(a) From figure $dl = R d\theta $;
Charge on $ dl = \lambda R d\theta $ $\left\{ {\lambda = \frac{q}{{\pi R}}} \right\}$
Electric field at centre due to $dl$ is $dE = k.\frac{{\lambda Rd\theta }}{{{R^2}}}$.
We need to consider only the component $dE\,\cos \theta ,$ as the component $dE \,sin\theta$ will cancel out because of the field at $C$ due to the symmetrical element $dl'$.

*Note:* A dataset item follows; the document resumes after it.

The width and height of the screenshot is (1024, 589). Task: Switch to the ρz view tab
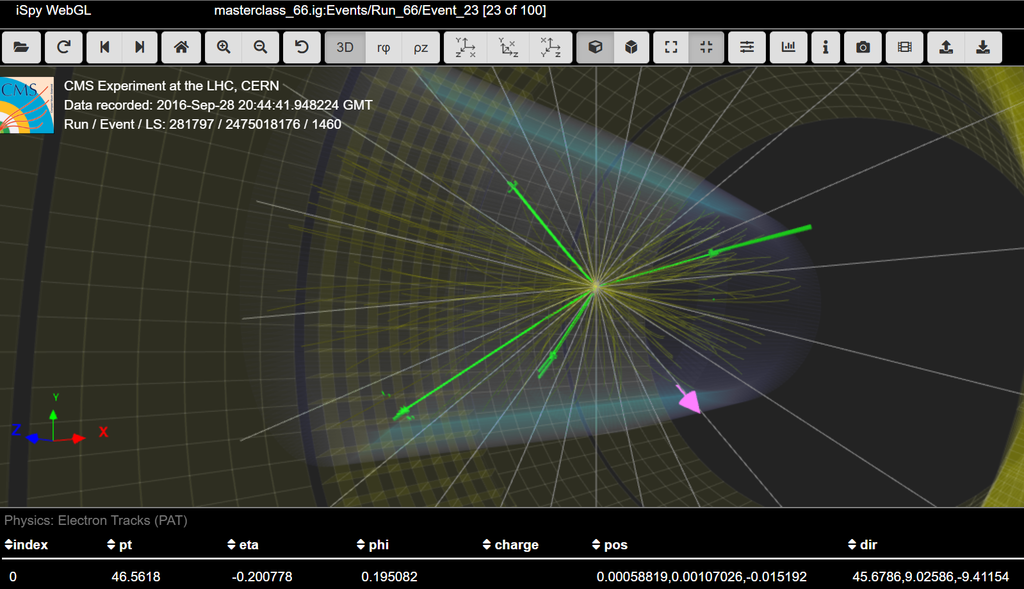(x=420, y=47)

Total field at centre $ = 2\int_{\,0}^{\,\pi /2} {\,dE\,\cos \theta } $
$ = \frac{{2k\lambda }}{R}\int_{\,0}^{\,\pi /2} {\,\cos \theta \,d\theta } = \frac{{2k\lambda }}{R} = \frac{q}{{2{\pi ^2}{\varepsilon _0}{R^2}}}$
Alternate method : As we know that electric field due to a finite length charged wire on it's perpendicular bisector is given by $E = \frac{{2k\lambda }}{R}\sin \theta .$
If it is bent in the form of a semicircle then $q = 90°$
$==>$ $E = \frac{{2k\lambda }}{R}$
= $2 \times \frac{1}{{4\pi {\varepsilon _0}}}\left( {\frac{{q/\pi R}}{R}} \right)$
= $\frac{q}{{2{\pi ^2}{\varepsilon _0}{R^2}}}$